It’s the evening of November 25 as I write this, and what is the significance of that? It’s Christmas Day in 30 days from today. Yes, that’s right, CHRISTMAS DAY.
Today’s modern society is either afraid or ashamed to say Christmas. Yet retailers depend on this time to get their books into the black after being in the red all year. Hence, Black Friday. And this year, because Hanukkah is so early, the Christmas sales will really be the sole driver of the “holiday” shopping season.
When you hear the word “holiday”, which holiday comes to mind? Fourth of July? Martin Luther King day? How about Valentine’s Day? Or, why not Fathers Day? These are all holidays of a sort, after all.
Let’s face it, friends. It’s the Christmas shopping season. What else are we shopping for? Beethoven’s birthday on the 16th? I don’t think so!! We are shopping to give our loved ones CHRISTMAS presents, not holiday presents, right?

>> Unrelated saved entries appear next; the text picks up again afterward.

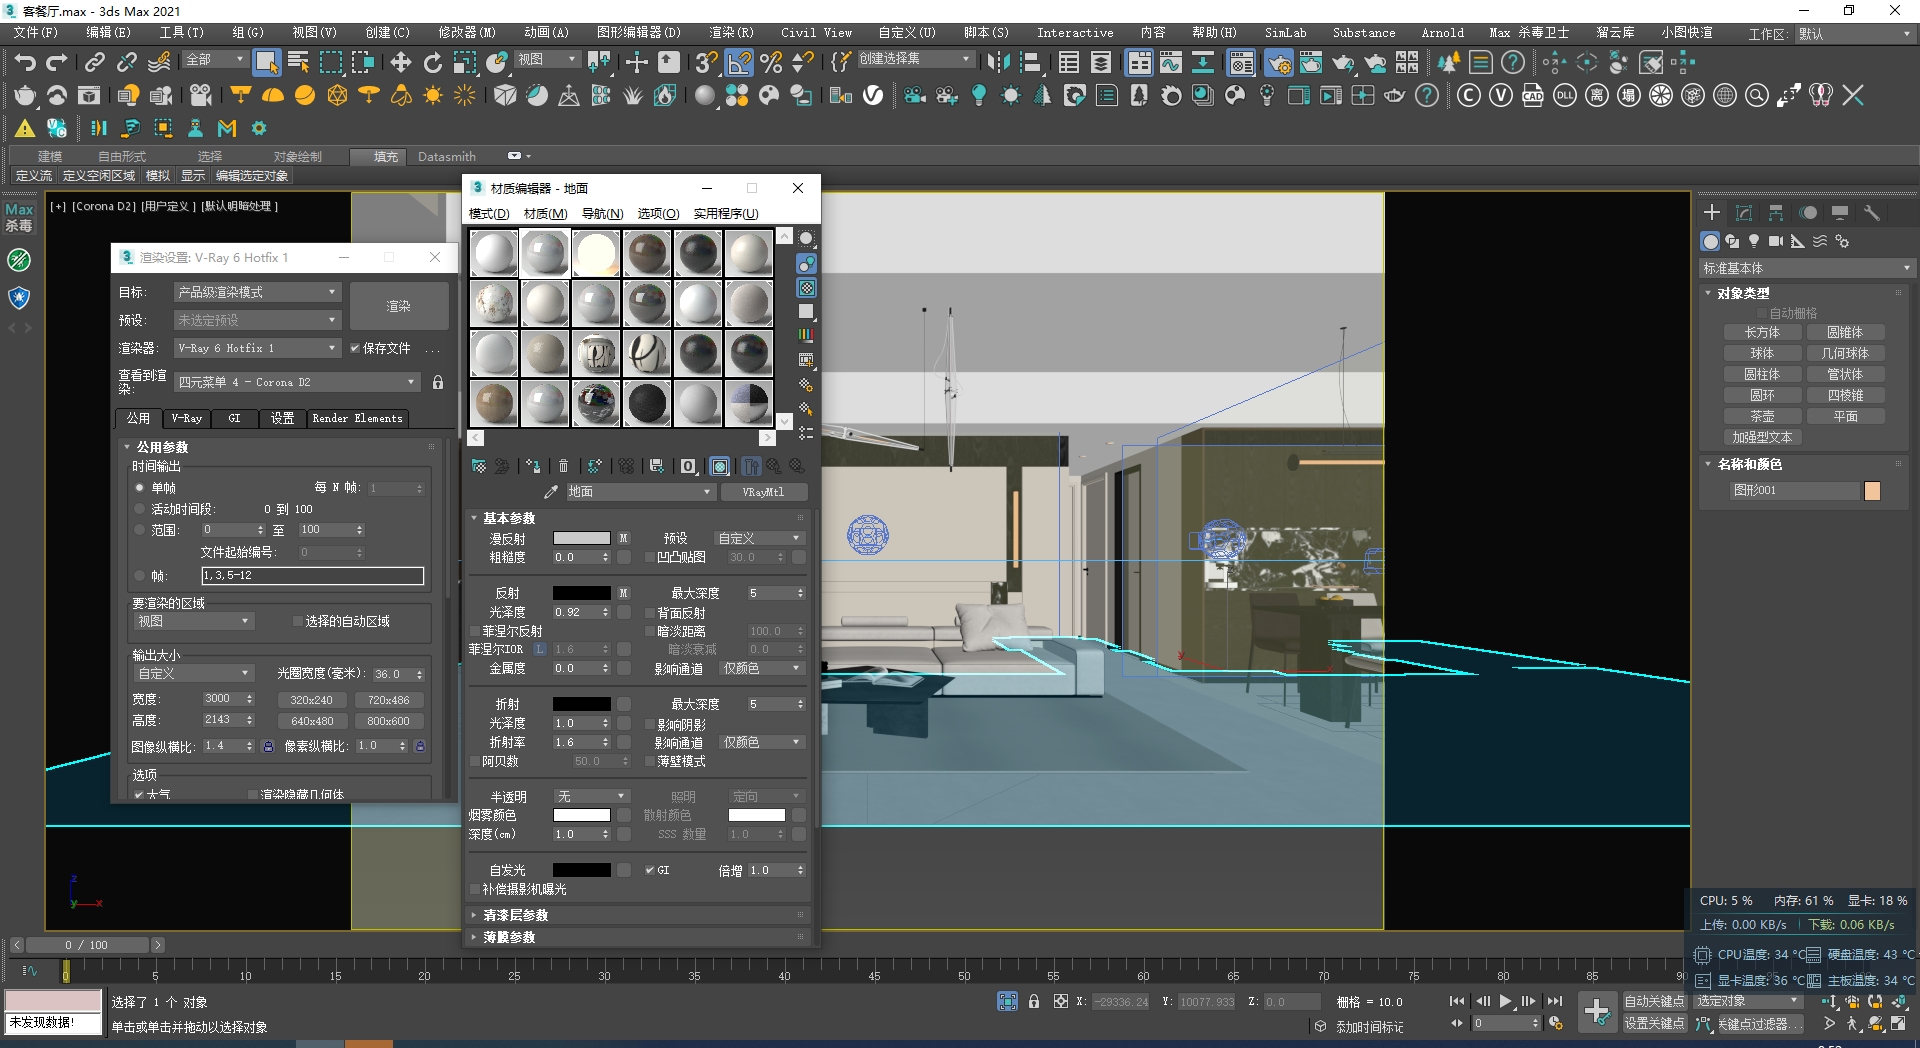Expand the 清漆层参数 rollout
The width and height of the screenshot is (1920, 1048).
pos(515,915)
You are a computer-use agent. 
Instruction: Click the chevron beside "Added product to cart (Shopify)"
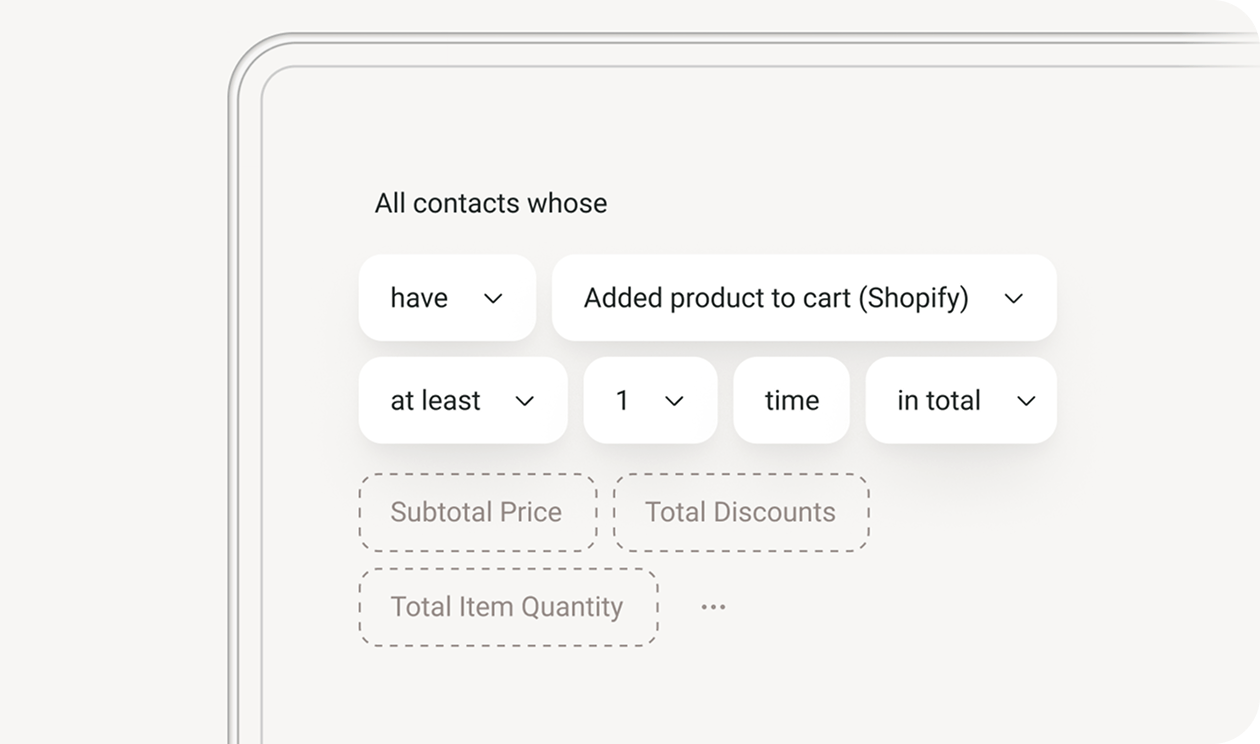point(1013,298)
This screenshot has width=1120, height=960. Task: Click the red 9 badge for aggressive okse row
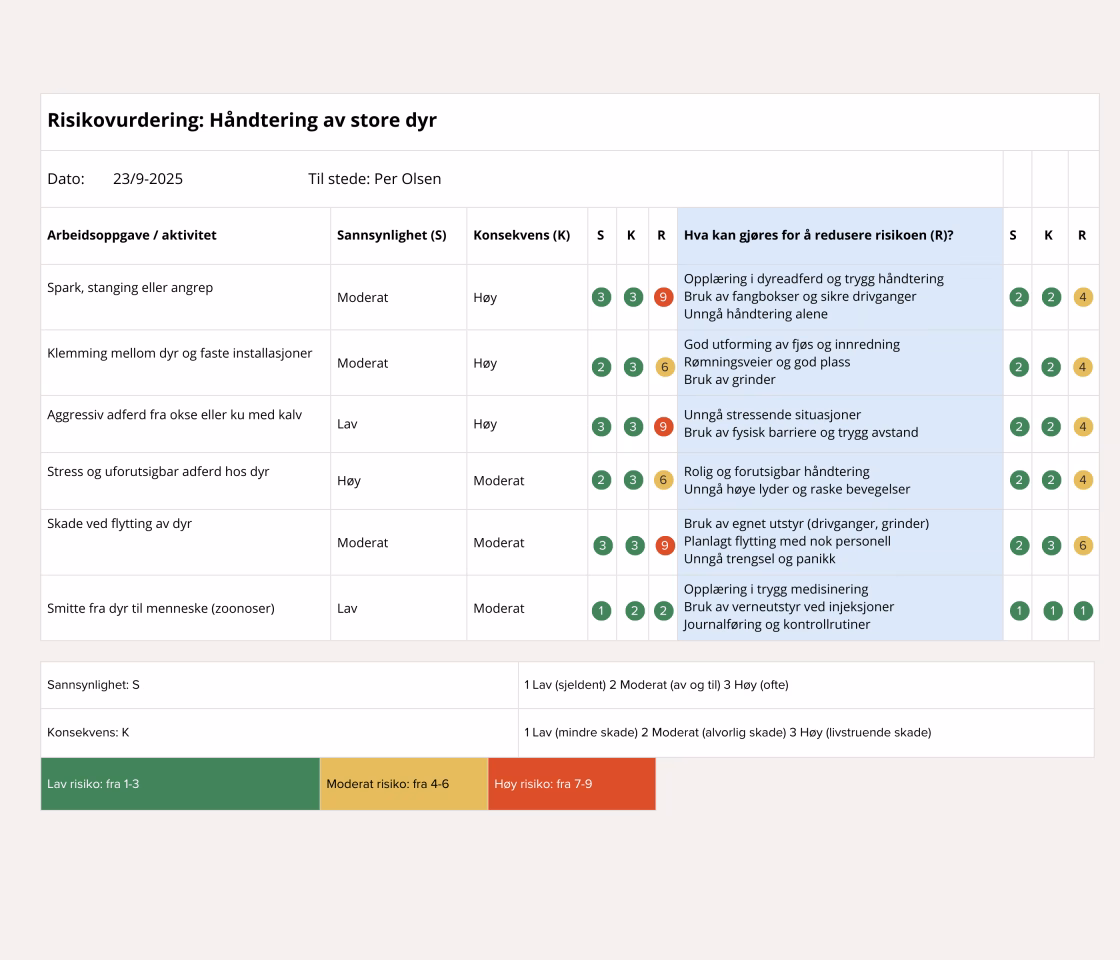point(662,425)
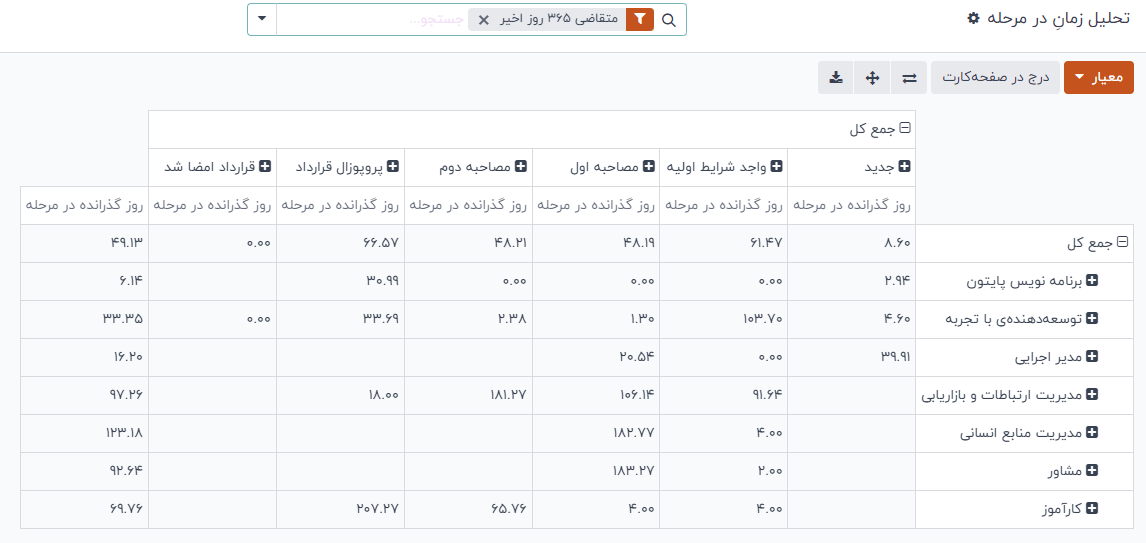The height and width of the screenshot is (543, 1146).
Task: Open the search options dropdown arrow
Action: tap(262, 20)
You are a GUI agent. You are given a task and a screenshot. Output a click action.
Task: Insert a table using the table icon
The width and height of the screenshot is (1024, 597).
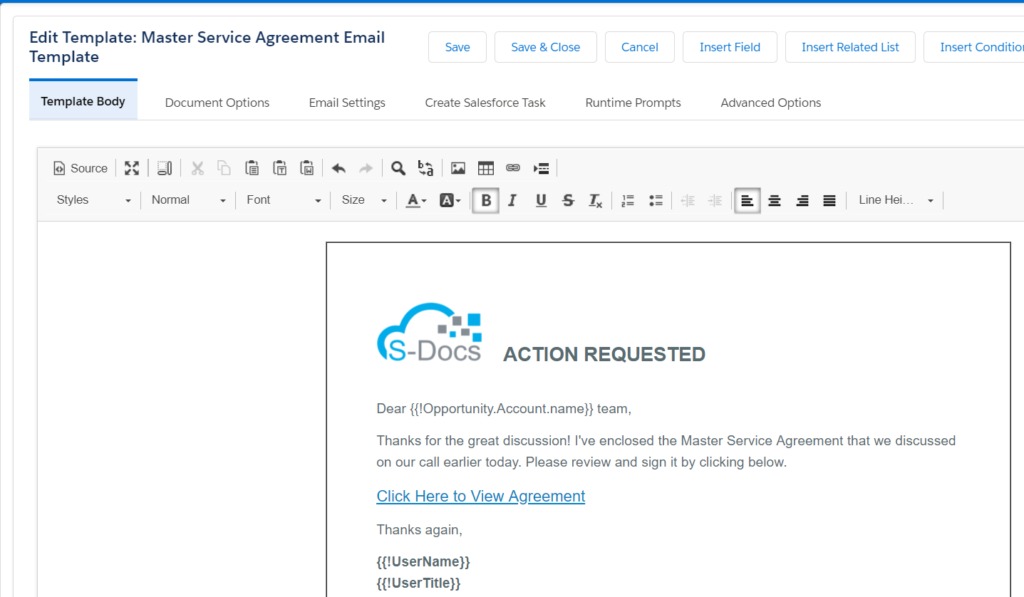[x=484, y=167]
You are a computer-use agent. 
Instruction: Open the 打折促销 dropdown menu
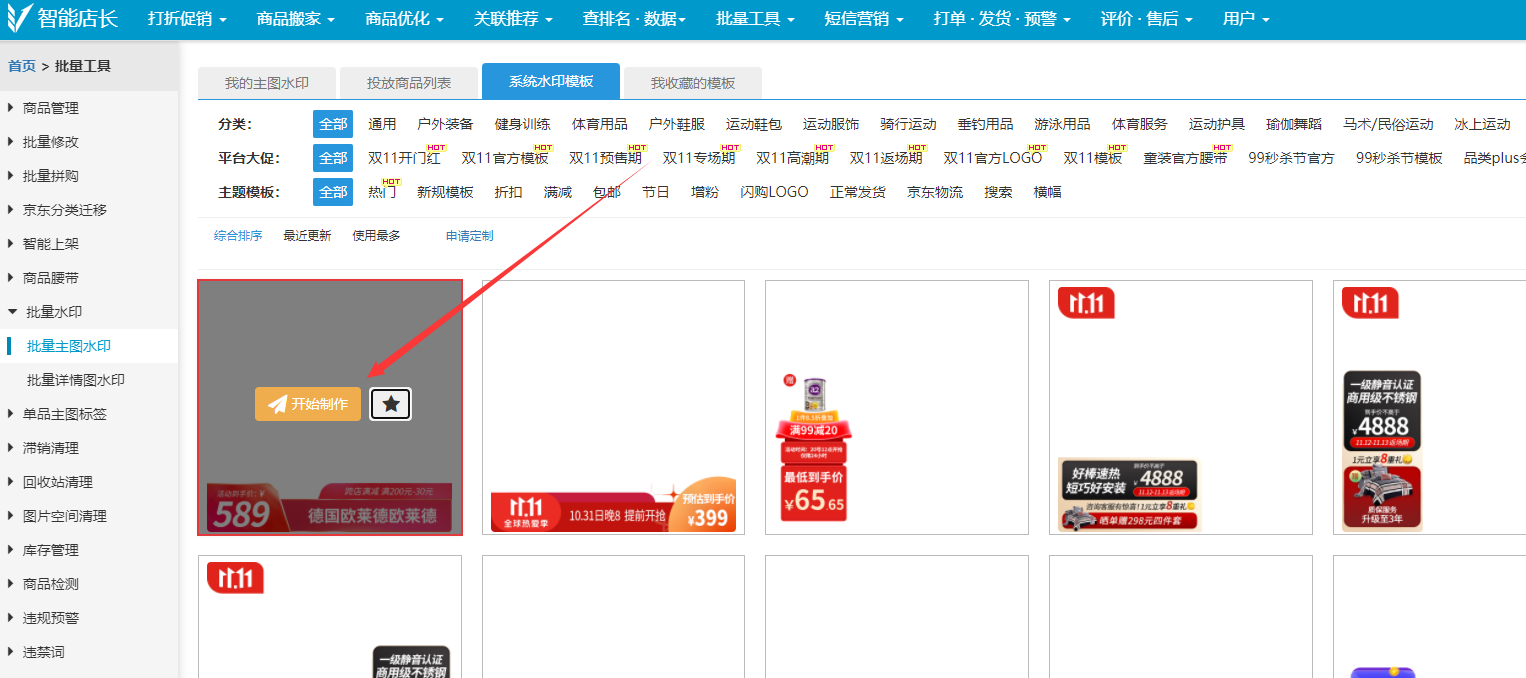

So then, why are we afraid to say CHRISTMAS? Is it because there is the religious implication? It is the day we, as Christians, celebrate Jesus Christ’s birthday. You know, Christ’s mass. And for my non-Christian followers, it’s ok to recognize the existence of Christ, the man. Just like Christians recognize Moses, Buddha, Muhammed, Vishnu, Confucius and so many other founders of great theological philosophies.
Christians carry on the tradition the Magi began, by bringing Jesus gifts which would symbolize his life and death; gold for royalty, frankincense for body fragrance and myrrh as an anointing oil. Today, of course, we give none of that. I mean, myrrh? What would we do wit that? Instead, we give DVDs, CDs, clothes, toys, romantic gifts to loved ones and friendship gifts to acquaintances. We love to give.
To sum up. It’s really ok to say Christmas. The PC police can’t prevent you from saying it. Even our Federal government recognizes Christmas as the legal name for this day. We don’t say “Mithras Day” even though it’s his birthday, too, according to the ancient Roman calendar. The legal holiday is Christmas, since the mid-1800s.
So, friends, there is no need the cringe when someone wishes you a “Merry Christmas”. It isn’t so greeting to prothelysize you or convert you to the dreaded (?) faith. Instead, you can take it as a warm greeting of joy and friendship, much like the man who gave the name to us. And, quite frankly, Jesus Christ, as a Jewish carpenter, was probably known as Joshua Bar Joseph, which meant he had a traditional Jewish name and upbringing. His name is a cacophony of Latin and Greek, Joshua becoming Jesus and Christ as the anointed one. His divinity is accepted only by Christians, but his human attributes of kindness, warmth and understanding of his contemporaries’ feelings should be society’s guiding principles.
Let me be one if the first, if not the first, to wish you and your loved ones a Very Merry Christmas. I will take your greeting back into my heart and cherish it always.